Technical Documentation

Get In Touch

Get in Touch With Our Cyber security Experts

Reach out to us today and ensure your business stays protected.

Let's Talk

Architecture Overview


How RiskPrism processes and protects your data.

RiskPrism is built on a secure, scalable microservices architecture optimized for high-volume vulnerability and asset data processing.

Core Architecture Components

  • Ingestion Layer
    • Connects to scanners, cloud tools, threat intelligence, and ITSM platforms
    • Supports API, CSV, XML, and JSON imports
    • Validates and normalizes data before processing
  • Risk Scoring Engine
    • Applies contextual risk scoring (0–500)
    • Uses BIA, threat intel, asset value, and exposure data
    • Real-time scoring updates triggered by new data
  • Correlation Engine
    • Identifies duplicate, overlapping, and inherited risks
    • Maps asset dependencies across environments
    • Highlights cross-tier impact
  • Workflow Engine
    • Automates prioritization, ticket creation, SLA tracking, and status sync
    • Integrates with Jira, ServiceNow, Azure DevOps, email, and Slack
  • Analytics Layer
    • Powers dashboards, heat maps, asset views, and trend analytics
    • Real-time update pipelines for interactive visualization
  • Presentation Layer
    • User interface
    • Custom dashboards
    • API-based programmatic access
Key Architectural Principles

  • Zero-trust microservice communication
  • Multi-tenant isolation (SaaS)
  • High availability with auto-scaling
  • Event-driven processing for real-time accuracy

Data Security


Enterprise-grade controls for confidentiality, integrity & availability.
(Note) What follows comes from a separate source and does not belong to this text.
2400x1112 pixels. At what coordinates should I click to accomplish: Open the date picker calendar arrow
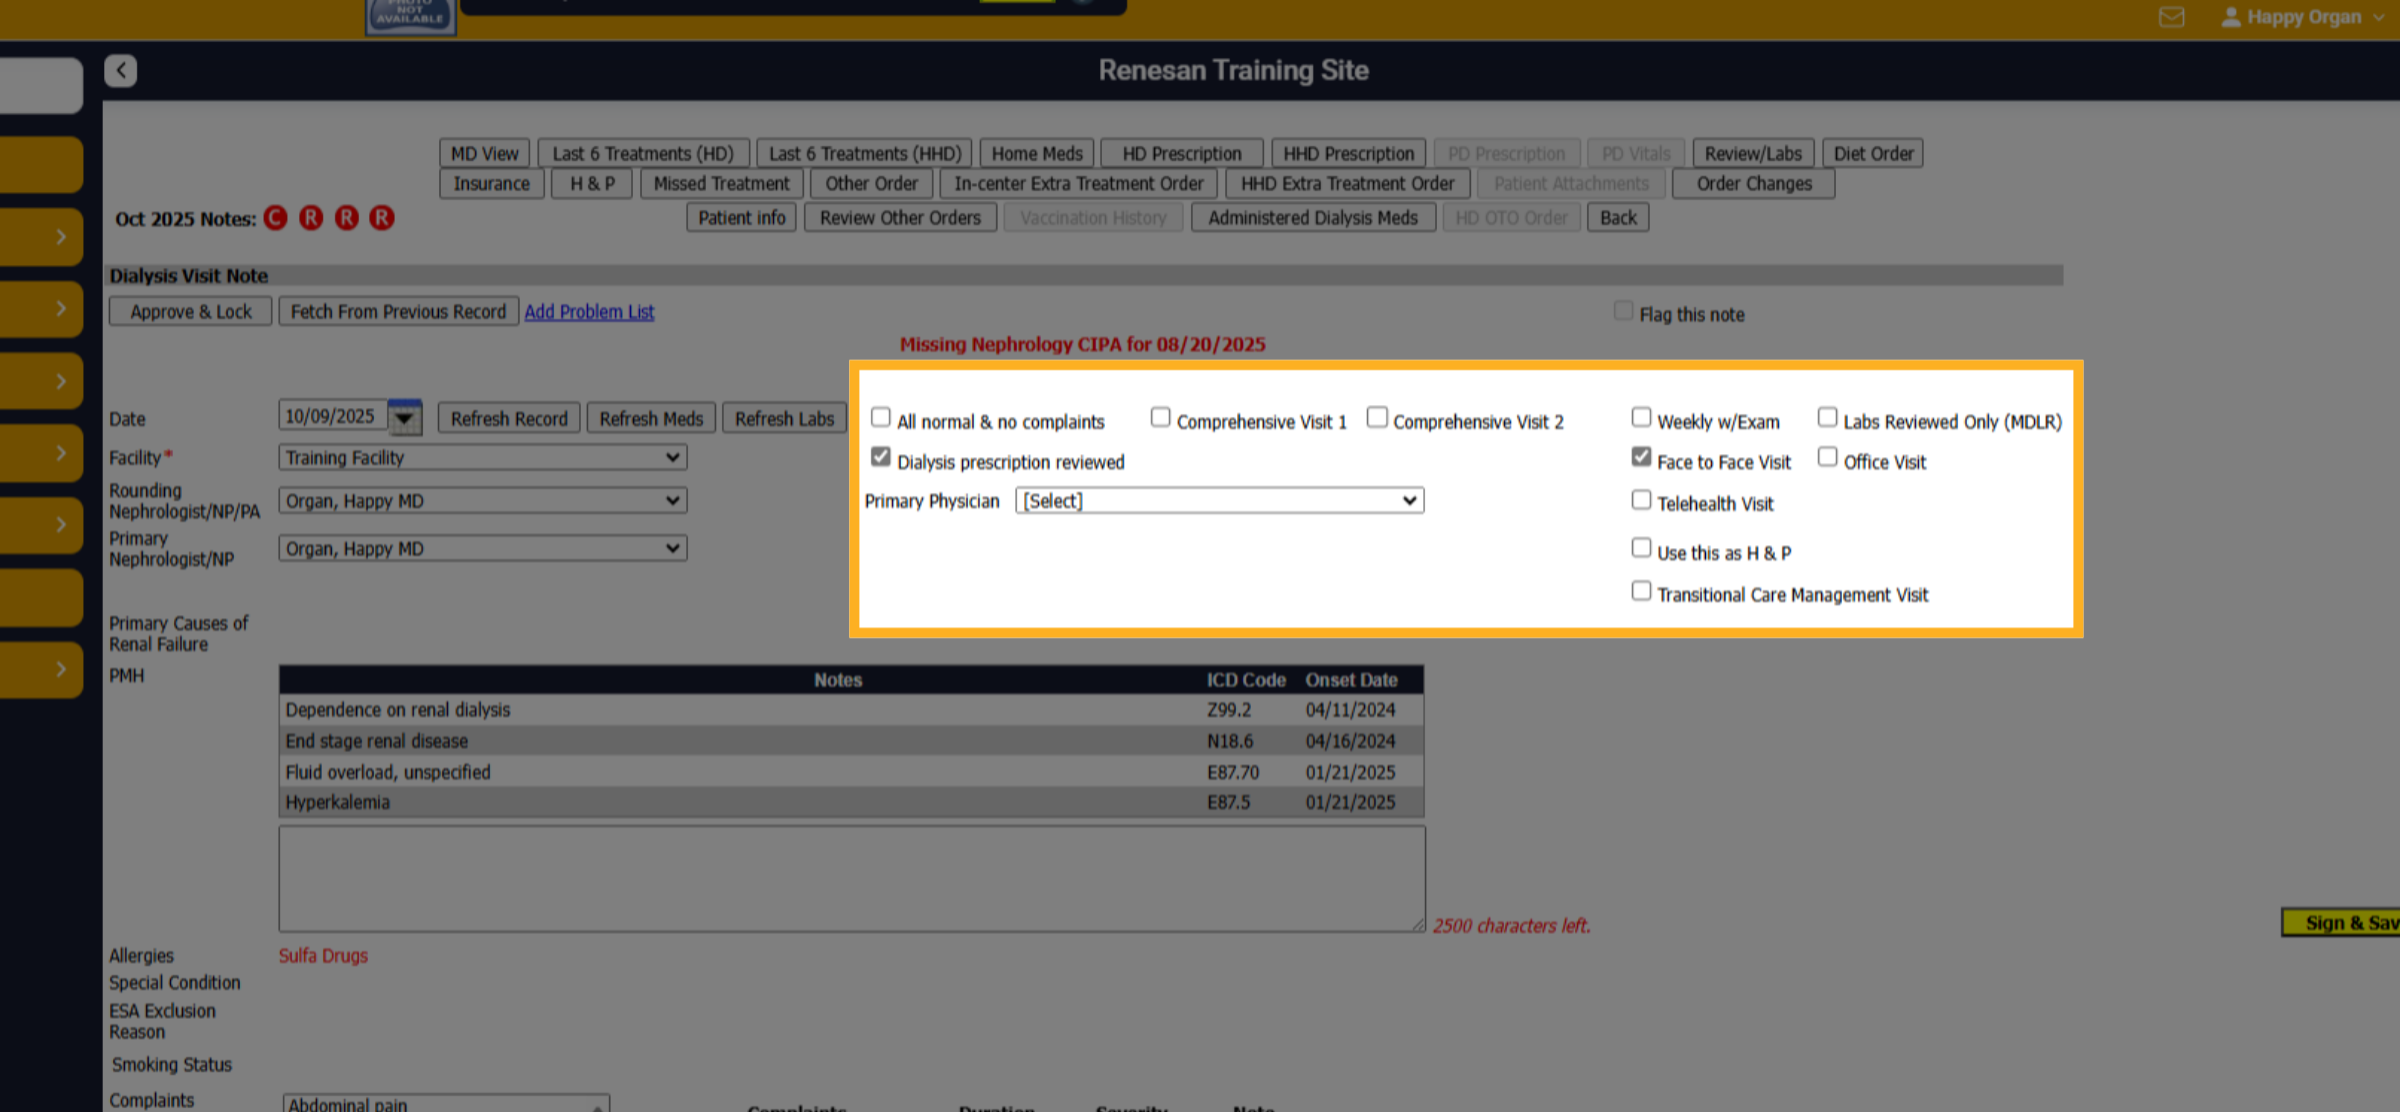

RiskPrism follows strict security and privacy standards.

Encryption

  • AES-256 encryption at rest for all stored data
  • TLS 1.2+ encryption in transit across all communications
  • Per-tenant encryption keys (SaaS) to ensure full isolation
Data Retention

  • Configurable retention policies
  • Automatic deletion workflows based on customer settings
  • Full audit logs for every API and user action
Compliance

RiskPrism aligns with major global standards:

  • SOC 2 Type II
  • ISO 27001
  • PCI-DSS (data handling & operational controls)
Operational Security

  • Continuous internal vulnerability scanning
  • Third-party penetration testing
  • Strict RBAC & least-privilege access
  • Secure SDLC with code reviews & automated security scans

API Overview


Secure, REST-based APIs for automated workflows and custom integrations.

RiskPrism offers an API for:

  • Data ingestion
  • Risk score queries
  • Asset lookups
  • Workflow automation
  • Report generation
Public Endpoints (High-Level Overview)

Full endpoint documentation available after login.

  • GET /assets - Retrieve asset inventory
  • GET /vulnerabilities - List vulnerabilities with metadata
  • POST /workflows/tickets - Create/update tickets
  • POST /reports/export - Generate and download reports
  • POST /events/webhooks - Configure event notifications
Authentication

  • OAuth 2.0
  • API keys (scoped + rate-limited)
Response Format

  • JSON by default
  • CSV/PDF for export endpoints

Supported Data Formats


Flexible interoperability with scanners, cloud tools, and ITSM.

RiskPrism supports multiple ingestion & export formats.

Imports

  • CSV - Asset lists, vulnerability spreadsheets, inventory exports
  • JSON - API integrations, cloud findings
  • XML - Legacy scanner outputs
Exports

  • CSV - Reports, vulnerability lists, SLA summaries
  • JSON - API-exported data
  • PDF - Executive reports, compliance summaries
All imports undergo:

  • Schema validation
  • Normalization
  • Threat intel enrichment (if enabled)

System Requirements


Available as SaaS, On-Prem, or Hybrid.

SaaS Deployment

  • No infrastructure required
  • Automatic updates & scaling
  • Tenant-isolated encryption
On-Premise Requirements

Recommended for regulated industries (finance, healthcare, government).

Minimum specs:

  • 8+ vCPU
  • 32GB RAM
  • 500GB storage
  • Kubernetes / Docker support
  • PostgreSQL or MariaDB
Hybrid Deployment

  • Risk engine in cloud
  • Sensitive scanner/asset data processed on-prem
  • Secure communication tunnels

Performance Benchmarks


Optimized for high-volume, enterprise-scale environments.

Benchmark results from typical large environments:

  • 1,000,000+ vulnerabilities processed 12 minutes
  • Risk scoring calculation 2 seconds per asset
  • Dashboard load time: 300–600 ms
  • Executive report generation 3 seconds
  • Technical report generation 10 seconds

Performance scales automatically based on load and dataset size.